TASK TO CARRY OUT:
Starting at the line with "You are a computer-use" and stopping at the final line, retype the data below exactly; do not carry over any pictures.

[SOURCE MATERIAL Boundary: Start]

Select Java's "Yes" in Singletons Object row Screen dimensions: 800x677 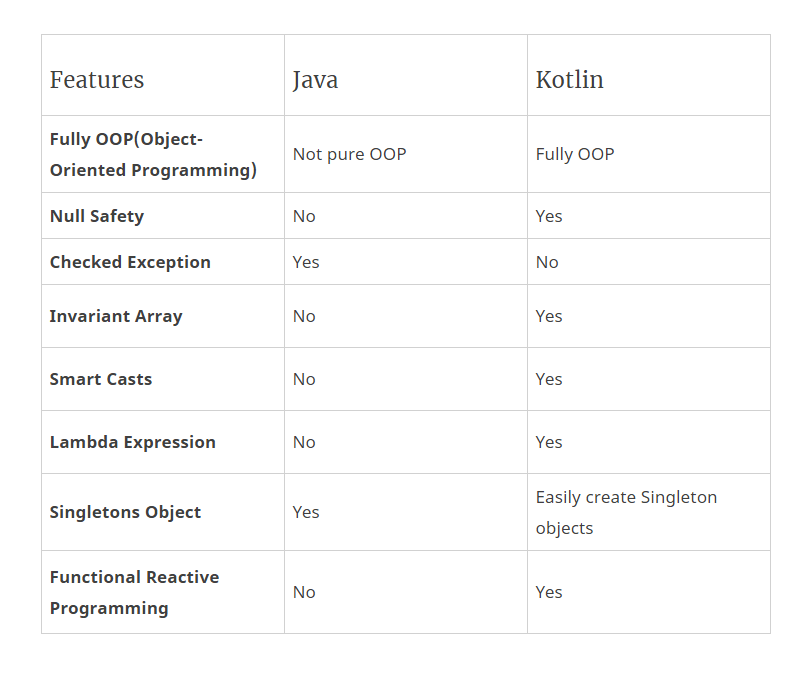(x=306, y=512)
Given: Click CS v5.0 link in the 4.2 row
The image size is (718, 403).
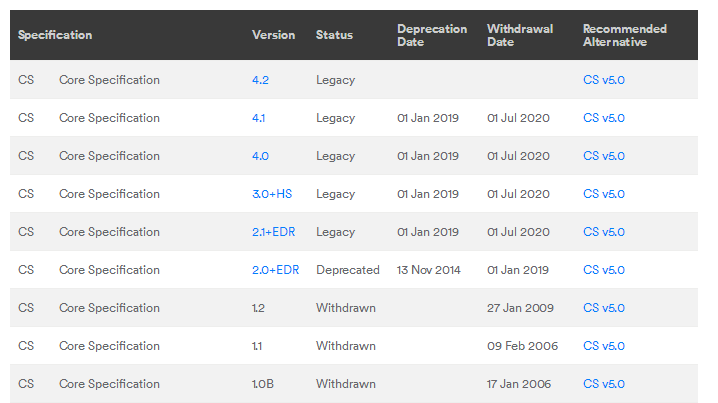Looking at the screenshot, I should pos(603,80).
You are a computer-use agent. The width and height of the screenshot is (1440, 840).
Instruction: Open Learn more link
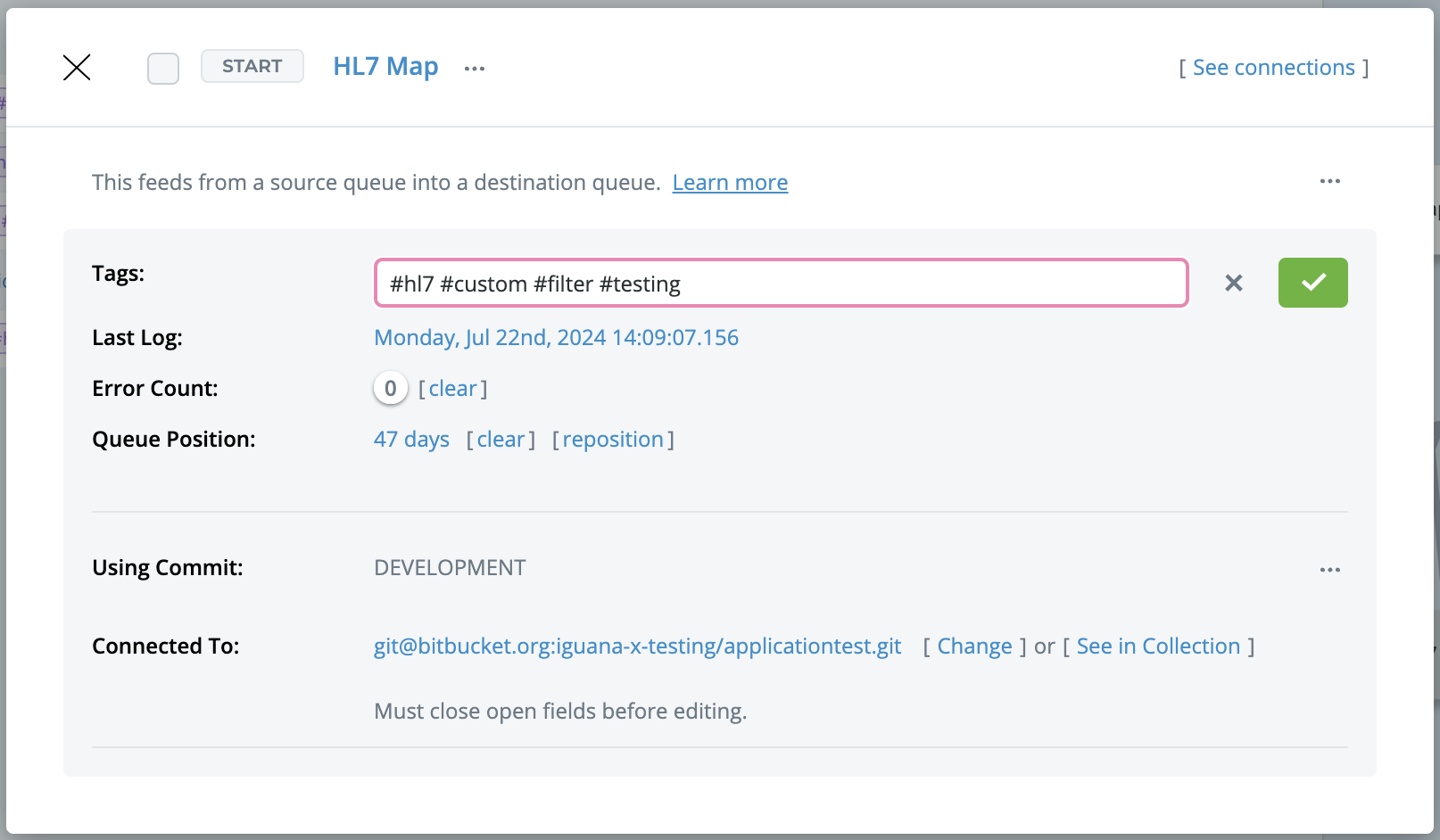(730, 183)
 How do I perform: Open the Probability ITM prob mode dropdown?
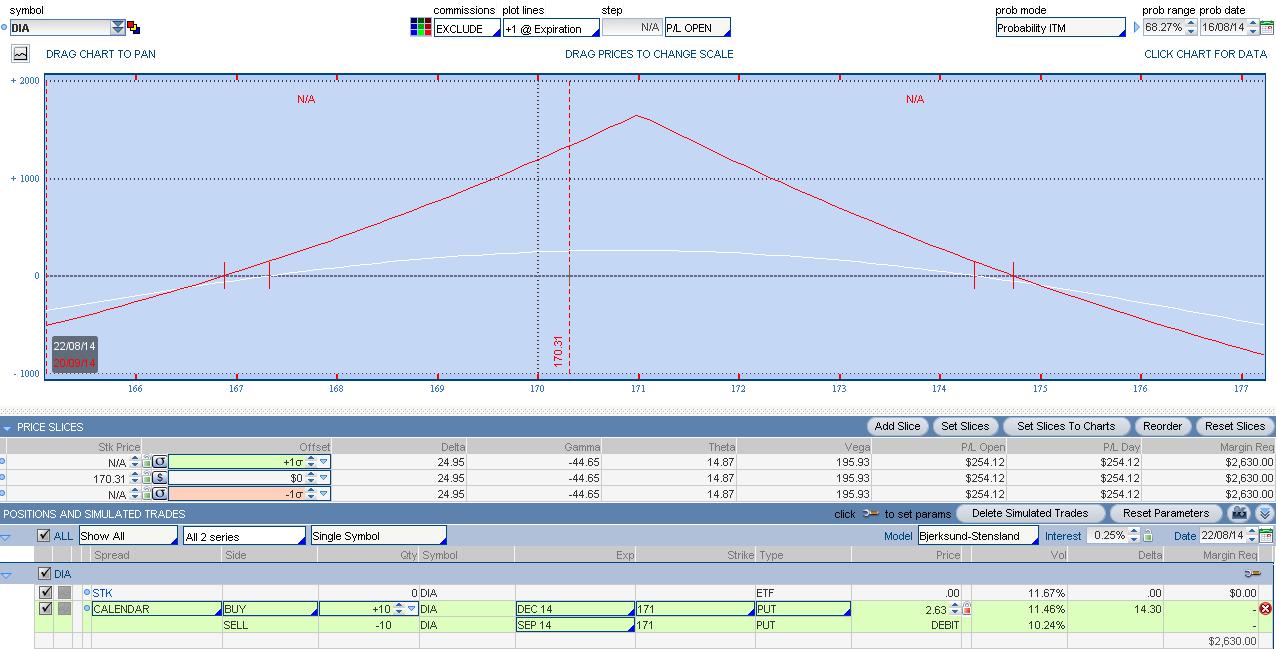(x=1060, y=28)
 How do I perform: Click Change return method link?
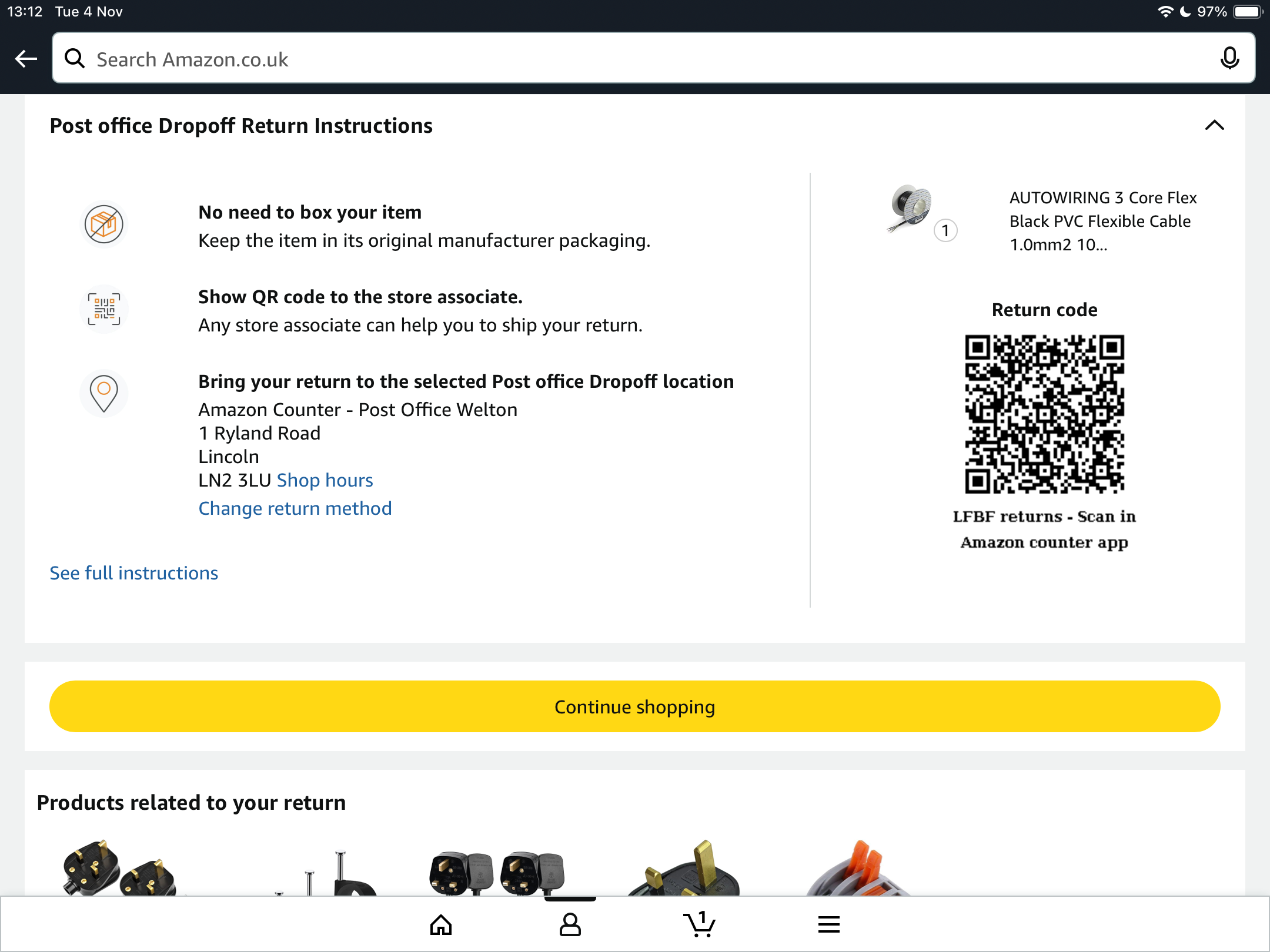point(295,508)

[SOURCE MATERIAL Boundary: End]

RESULT OF THE EXERCISE:
You are a computer-use agent. The width and height of the screenshot is (1440, 840).
Instruction: Open Learn more link
(730, 183)
 How do I perform: Open the Probability ITM prob mode dropdown?
(x=1060, y=28)
 How do I perform: Click Change return method link?
point(295,508)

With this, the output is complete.